[SHORT TASK]
Can you format every line of the records below as a JSON list of strings, one string per line, with blank lines left out?

[PROVIDED INFORMATION]
- - - - - - -
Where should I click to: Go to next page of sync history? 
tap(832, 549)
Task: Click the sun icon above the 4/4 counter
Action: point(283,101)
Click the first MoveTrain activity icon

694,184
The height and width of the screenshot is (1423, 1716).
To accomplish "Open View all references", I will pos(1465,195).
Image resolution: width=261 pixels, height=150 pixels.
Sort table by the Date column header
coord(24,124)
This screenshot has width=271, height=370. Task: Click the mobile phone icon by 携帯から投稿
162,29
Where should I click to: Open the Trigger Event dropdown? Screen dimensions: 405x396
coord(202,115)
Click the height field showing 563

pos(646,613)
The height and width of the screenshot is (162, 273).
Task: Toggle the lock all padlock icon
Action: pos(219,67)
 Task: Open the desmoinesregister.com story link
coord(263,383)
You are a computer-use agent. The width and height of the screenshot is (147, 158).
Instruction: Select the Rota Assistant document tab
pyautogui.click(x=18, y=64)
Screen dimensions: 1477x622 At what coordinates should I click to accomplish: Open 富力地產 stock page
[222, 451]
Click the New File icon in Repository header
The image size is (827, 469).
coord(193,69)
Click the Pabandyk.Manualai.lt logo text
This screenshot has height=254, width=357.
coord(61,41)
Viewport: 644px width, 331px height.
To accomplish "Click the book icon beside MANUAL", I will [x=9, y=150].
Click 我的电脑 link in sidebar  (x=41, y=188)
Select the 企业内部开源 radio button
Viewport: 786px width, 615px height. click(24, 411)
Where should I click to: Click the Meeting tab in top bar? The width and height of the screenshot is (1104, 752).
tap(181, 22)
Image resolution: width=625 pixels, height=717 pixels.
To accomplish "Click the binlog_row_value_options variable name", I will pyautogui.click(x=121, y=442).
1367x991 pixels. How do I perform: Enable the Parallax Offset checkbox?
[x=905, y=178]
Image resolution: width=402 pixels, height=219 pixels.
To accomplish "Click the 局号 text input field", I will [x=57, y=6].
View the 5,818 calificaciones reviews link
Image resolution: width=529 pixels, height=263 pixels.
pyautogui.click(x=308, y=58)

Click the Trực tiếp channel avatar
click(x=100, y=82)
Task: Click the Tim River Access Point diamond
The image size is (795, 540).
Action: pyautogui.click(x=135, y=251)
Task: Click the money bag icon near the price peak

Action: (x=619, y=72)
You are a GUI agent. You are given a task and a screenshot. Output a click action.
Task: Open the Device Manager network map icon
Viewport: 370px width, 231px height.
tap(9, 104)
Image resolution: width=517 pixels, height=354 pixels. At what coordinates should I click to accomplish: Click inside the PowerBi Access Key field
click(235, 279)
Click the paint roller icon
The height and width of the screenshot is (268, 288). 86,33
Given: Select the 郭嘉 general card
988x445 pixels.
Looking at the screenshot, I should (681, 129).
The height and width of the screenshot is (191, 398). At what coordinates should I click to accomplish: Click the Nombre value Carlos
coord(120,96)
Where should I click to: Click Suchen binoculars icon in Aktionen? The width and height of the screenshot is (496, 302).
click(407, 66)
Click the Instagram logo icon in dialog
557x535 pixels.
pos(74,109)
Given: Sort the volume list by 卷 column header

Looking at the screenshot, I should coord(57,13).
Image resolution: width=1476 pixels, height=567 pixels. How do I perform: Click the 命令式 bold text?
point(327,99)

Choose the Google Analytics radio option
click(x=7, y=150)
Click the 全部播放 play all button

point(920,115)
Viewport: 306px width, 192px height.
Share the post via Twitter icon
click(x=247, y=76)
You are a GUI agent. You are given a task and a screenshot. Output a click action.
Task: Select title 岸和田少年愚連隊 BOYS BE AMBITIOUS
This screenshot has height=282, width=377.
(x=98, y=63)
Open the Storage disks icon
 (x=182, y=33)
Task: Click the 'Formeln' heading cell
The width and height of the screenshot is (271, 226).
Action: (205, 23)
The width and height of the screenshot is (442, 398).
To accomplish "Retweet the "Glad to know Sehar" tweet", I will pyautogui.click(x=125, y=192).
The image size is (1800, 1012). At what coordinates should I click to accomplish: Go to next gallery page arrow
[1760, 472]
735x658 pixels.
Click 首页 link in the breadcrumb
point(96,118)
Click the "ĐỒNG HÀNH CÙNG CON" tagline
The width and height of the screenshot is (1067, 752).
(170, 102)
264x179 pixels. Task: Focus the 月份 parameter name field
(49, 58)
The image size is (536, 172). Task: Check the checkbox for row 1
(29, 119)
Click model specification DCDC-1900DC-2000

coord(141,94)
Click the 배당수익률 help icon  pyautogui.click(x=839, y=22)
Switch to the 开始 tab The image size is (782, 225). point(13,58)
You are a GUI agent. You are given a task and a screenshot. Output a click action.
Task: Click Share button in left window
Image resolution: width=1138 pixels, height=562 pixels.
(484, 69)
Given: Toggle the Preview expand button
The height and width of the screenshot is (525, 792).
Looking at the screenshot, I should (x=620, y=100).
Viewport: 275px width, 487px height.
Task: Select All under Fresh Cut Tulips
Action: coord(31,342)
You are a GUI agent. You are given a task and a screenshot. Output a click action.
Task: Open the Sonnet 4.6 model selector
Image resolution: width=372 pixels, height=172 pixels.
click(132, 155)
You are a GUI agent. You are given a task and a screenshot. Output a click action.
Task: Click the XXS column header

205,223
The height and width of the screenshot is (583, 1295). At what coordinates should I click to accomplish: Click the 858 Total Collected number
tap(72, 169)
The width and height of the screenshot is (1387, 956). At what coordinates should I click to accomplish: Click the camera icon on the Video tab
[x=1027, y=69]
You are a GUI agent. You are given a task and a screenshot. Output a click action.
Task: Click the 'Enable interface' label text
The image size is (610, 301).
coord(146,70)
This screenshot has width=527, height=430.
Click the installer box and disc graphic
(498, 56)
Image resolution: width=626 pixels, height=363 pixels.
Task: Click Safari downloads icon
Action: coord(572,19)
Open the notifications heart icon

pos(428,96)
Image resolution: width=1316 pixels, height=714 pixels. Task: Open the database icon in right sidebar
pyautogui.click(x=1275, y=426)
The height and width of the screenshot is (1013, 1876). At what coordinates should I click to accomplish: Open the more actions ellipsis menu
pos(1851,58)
- - - - - - -
[TASK RESPONSE]
[
  "Where should I click to: Go to next page of sync history? ",
  "tap(832, 549)",
  "Task: Click the sun icon above the 4/4 counter",
  "Action: point(283,101)",
  "Click the first MoveTrain activity icon",
  "694,184",
  "The height and width of the screenshot is (1423, 1716).",
  "To accomplish \"Open View all references\", I will pos(1465,195).",
  "Image resolution: width=261 pixels, height=150 pixels.",
  "Sort table by the Date column header",
  "coord(24,124)",
  "This screenshot has width=271, height=370. Task: Click the mobile phone icon by 携帯から投稿",
  "162,29",
  "Where should I click to: Open the Trigger Event dropdown? Screen dimensions: 405x396",
  "coord(202,115)",
  "Click the height field showing 563",
  "pos(646,613)",
  "The height and width of the screenshot is (162, 273).",
  "Task: Toggle the lock all padlock icon",
  "Action: pos(219,67)",
  " Task: Open the desmoinesregister.com story link",
  "coord(263,383)",
  "You are a computer-use agent. The width and height of the screenshot is (147, 158).",
  "Instruction: Select the Rota Assistant document tab",
  "pyautogui.click(x=18, y=64)",
  "Screen dimensions: 1477x622 At what coordinates should I click to accomplish: Open 富力地產 stock page",
  "[222, 451]",
  "Click the New File icon in Repository header",
  "The image size is (827, 469).",
  "coord(193,69)",
  "Click the Pabandyk.Manualai.lt logo text",
  "This screenshot has height=254, width=357.",
  "coord(61,41)",
  "Viewport: 644px width, 331px height.",
  "To accomplish \"Click the book icon beside MANUAL\", I will [x=9, y=150].",
  "Click 我的电脑 link in sidebar  (x=41, y=188)",
  "Select the 企业内部开源 radio button",
  "Viewport: 786px width, 615px height. click(24, 411)",
  "Where should I click to: Click the Meeting tab in top bar? The width and height of the screenshot is (1104, 752).",
  "tap(181, 22)",
  "Image resolution: width=625 pixels, height=717 pixels.",
  "To accomplish \"Click the binlog_row_value_options variable name\", I will pyautogui.click(x=121, y=442).",
  "1367x991 pixels. How do I perform: Enable the Parallax Offset checkbox?",
  "[x=905, y=178]",
  "Image resolution: width=402 pixels, height=219 pixels.",
  "To accomplish \"Click the 局号 text input field\", I will [x=57, y=6].",
  "View the 5,818 calificaciones reviews link",
  "Image resolution: width=529 pixels, height=263 pixels.",
  "pyautogui.click(x=308, y=58)",
  "Click the Trực tiếp channel avatar",
  "click(x=100, y=82)",
  "Task: Click the Tim River Access Point diamond",
  "The image size is (795, 540).",
  "Action: pyautogui.click(x=135, y=251)",
  "Task: Click the money bag icon near the price peak",
  "Action: (x=619, y=72)",
  "You are a GUI agent. You are given a task and a screenshot. Output a click action.",
  "Task: Open the Device Manager network map icon",
  "Viewport: 370px width, 231px height.",
  "tap(9, 104)",
  "Image resolution: width=517 pixels, height=354 pixels. At what coordinates should I click to accomplish: Click inside the PowerBi Access Key field",
  "click(235, 279)",
  "Click the paint roller icon",
  "The height and width of the screenshot is (268, 288). 86,33",
  "Given: Select the 郭嘉 general card",
  "988x445 pixels.",
  "Looking at the screenshot, I should (681, 129).",
  "The height and width of the screenshot is (191, 398). At what coordinates should I click to accomplish: Click the Nombre value Carlos",
  "coord(120,96)",
  "Where should I click to: Click Suchen binoculars icon in Aktionen? The width and height of the screenshot is (496, 302).",
  "click(407, 66)",
  "Click the Instagram logo icon in dialog",
  "557x535 pixels.",
  "pos(74,109)",
  "Given: Sort the volume list by 卷 column header",
  "Looking at the screenshot, I should coord(57,13).",
  "Image resolution: width=1476 pixels, height=567 pixels. How do I perform: Click the 命令式 bold text?",
  "point(327,99)",
  "Choose the Google Analytics radio option",
  "click(x=7, y=150)",
  "Click the 全部播放 play all button",
  "point(920,115)",
  "Viewport: 306px width, 192px height.",
  "Share the post via Twitter icon",
  "click(x=247, y=76)",
  "You are a GUI agent. You are given a task and a screenshot. Output a click action.",
  "Task: Select title 岸和田少年愚連隊 BOYS BE AMBITIOUS",
  "This screenshot has height=282, width=377.",
  "(x=98, y=63)",
  "Open the Storage disks icon",
  " (x=182, y=33)",
  "Task: Click the 'Formeln' heading cell",
  "The width and height of the screenshot is (271, 226).",
  "Action: (205, 23)",
  "The width and height of the screenshot is (442, 398).",
  "To accomplish \"Retweet the \"Glad to know Sehar\" tweet\", I will pyautogui.click(x=125, y=192).",
  "The image size is (1800, 1012). At what coordinates should I click to accomplish: Go to next gallery page arrow",
  "[1760, 472]",
  "735x658 pixels.",
  "Click 首页 link in the breadcrumb",
  "point(96,118)",
  "Click the \"ĐỒNG HÀNH CÙNG CON\" tagline",
  "The width and height of the screenshot is (1067, 752).",
  "(170, 102)",
  "264x179 pixels. Task: Focus the 月份 parameter name field",
  "(49, 58)",
  "The image size is (536, 172). Task: Check the checkbox for row 1",
  "(29, 119)",
  "Click model specification DCDC-1900DC-2000",
  "coord(141,94)",
  "Click the 배당수익률 help icon  pyautogui.click(x=839, y=22)",
  "Switch to the 开始 tab The image size is (782, 225). point(13,58)",
  "You are a GUI agent. You are given a task and a screenshot. Output a click action.",
  "Task: Click Share button in left window",
  "Image resolution: width=1138 pixels, height=562 pixels.",
  "(484, 69)",
  "Given: Toggle the Preview expand button",
  "The height and width of the screenshot is (525, 792).",
  "Looking at the screenshot, I should (x=620, y=100).",
  "Viewport: 275px width, 487px height.",
  "Task: Select All under Fresh Cut Tulips",
  "Action: coord(31,342)",
  "You are a GUI agent. You are given a task and a screenshot. Output a click action.",
  "Task: Open the Sonnet 4.6 model selector",
  "Image resolution: width=372 pixels, height=172 pixels.",
  "click(132, 155)",
  "You are a GUI agent. You are given a task and a screenshot. Output a click action.",
  "Task: Click the XXS column header",
  "205,223",
  "The height and width of the screenshot is (583, 1295). At what coordinates should I click to accomplish: Click the 858 Total Collected number",
  "tap(72, 169)",
  "The width and height of the screenshot is (1387, 956). At what coordinates should I click to accomplish: Click the camera icon on the Video tab",
  "[x=1027, y=69]",
  "You are a GUI agent. You are given a task and a screenshot. Output a click action.",
  "Task: Click the 'Enable interface' label text",
  "The image size is (610, 301).",
  "coord(146,70)",
  "This screenshot has width=527, height=430.",
  "Click the installer box and disc graphic",
  "(498, 56)",
  "Image resolution: width=626 pixels, height=363 pixels.",
  "Task: Click Safari downloads icon",
  "Action: coord(572,19)",
  "Open the notifications heart icon",
  "pos(428,96)",
  "Image resolution: width=1316 pixels, height=714 pixels. Task: Open the database icon in right sidebar",
  "pyautogui.click(x=1275, y=426)",
  "The height and width of the screenshot is (1013, 1876). At what coordinates should I click to accomplish: Open the more actions ellipsis menu",
  "pos(1851,58)"
]